The musical day, 17 June 2018

Sunday


11:00 Handbell Choir rehearsal.  First time reading the parts I marked up for the Behnke.  Of the four ringers, two are "subs."  We also had our flutist, to whom I had gotten a part only the day before.  With such a rehearsal, you know that things will not start out perfect, nor do you demand that we reach perfection by the rehearsal's end.  This anthem is on for Sunday the 24th, so it's Do or Die.  We're Doing.

12:15 JSB, Mit Fried und Freud ich fahr dahin, BWV 125 on the drive back to Woburn.


ca. 14:15 A nap.


17:40 Holmboe, String Quartet № 13 on the drive to Somerville.

18:10 Enter Clarendon Hill Presbyterian Church.
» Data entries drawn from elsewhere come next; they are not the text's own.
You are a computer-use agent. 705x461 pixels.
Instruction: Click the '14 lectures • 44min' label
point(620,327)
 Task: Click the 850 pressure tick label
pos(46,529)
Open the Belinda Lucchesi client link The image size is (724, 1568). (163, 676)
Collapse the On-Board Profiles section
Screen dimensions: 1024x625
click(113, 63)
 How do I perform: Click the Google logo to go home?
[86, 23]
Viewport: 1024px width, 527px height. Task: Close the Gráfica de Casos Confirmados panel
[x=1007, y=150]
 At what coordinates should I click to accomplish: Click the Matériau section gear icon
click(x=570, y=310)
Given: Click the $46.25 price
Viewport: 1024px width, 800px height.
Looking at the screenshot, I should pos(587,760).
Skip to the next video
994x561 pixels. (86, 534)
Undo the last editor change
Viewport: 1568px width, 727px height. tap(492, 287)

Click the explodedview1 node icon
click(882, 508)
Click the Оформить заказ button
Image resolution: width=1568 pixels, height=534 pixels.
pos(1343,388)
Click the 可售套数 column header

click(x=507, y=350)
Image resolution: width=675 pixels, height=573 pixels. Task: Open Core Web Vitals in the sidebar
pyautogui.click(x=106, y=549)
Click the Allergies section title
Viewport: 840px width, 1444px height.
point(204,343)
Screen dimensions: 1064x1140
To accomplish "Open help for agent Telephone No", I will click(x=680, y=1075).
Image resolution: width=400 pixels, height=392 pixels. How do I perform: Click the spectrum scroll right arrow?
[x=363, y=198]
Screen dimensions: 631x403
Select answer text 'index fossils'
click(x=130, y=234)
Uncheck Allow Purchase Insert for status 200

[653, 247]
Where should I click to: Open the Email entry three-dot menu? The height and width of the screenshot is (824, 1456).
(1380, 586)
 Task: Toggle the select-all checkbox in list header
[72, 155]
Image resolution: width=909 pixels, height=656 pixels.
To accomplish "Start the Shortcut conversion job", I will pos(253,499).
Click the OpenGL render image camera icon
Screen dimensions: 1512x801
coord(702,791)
18:30 Carol launches the pre-concert warm-up/touch-up with Seven-Line Supplication.  We have basically 5 mins per number.  For Hariyu, I target two passages, and then yield, figuring that some other item on the program will want an extra minute, at a juncture when time is a precious commodity.  For Green Is the Color of Its Flame, time insufficient to run the lot.  There's a request to run "my" Allargando.  Everything on the program feels good.

ca. 19:30 Triad withdraw to the (notably cooler) basement.  I close my eyes, relax.  Do not actually sleep, of course.

19:55 We line up.

20:05 Concert.  For Hariyu, I add a new bit of "choreography," in stepping aside the stand and crouching for the piano, 6/8 passage; performance sharp, energetic.  The Agnus Dei goes especially mellifluously;  highly satisfactory.  For Green Is the Color of its Flame, my challenge is, especially, to respect the pianist's activity (i.e., that I not rush);  performance warm, solid, optimistic in that peculiarly Thoreau way.  The entire concert went very, very well.

21:15 Après-concert.  The host of the venue warmly congratulated [Triad as represented by] me on "an excellent concert";  he's worked with us/me several times over the years, so we did indeed manage to make an especially strong impression.  A couple of members spoke me encouraging remarks viz. my conducting, for which I am grateful;  I can certainly stand to do better, as with any performance.  One singer paid me the great compliment of saying that in this performance, the final cadence on pacem was especially affecting.  Another asked me how I felt about the tempo, if it was "what [I] had in mind" for the Agnus Dei;  I explained that I wrote the piece with the idea that, depending on the size of the choir, and on the performance space, the tempo would be malleable – that I did not have a single, "correct" tempo which was the necessary ideal.  I assured her that the composer was entirely satisfied with the evening's performance.

21:45 Holmboe, String Quartet № 13 on the drive home.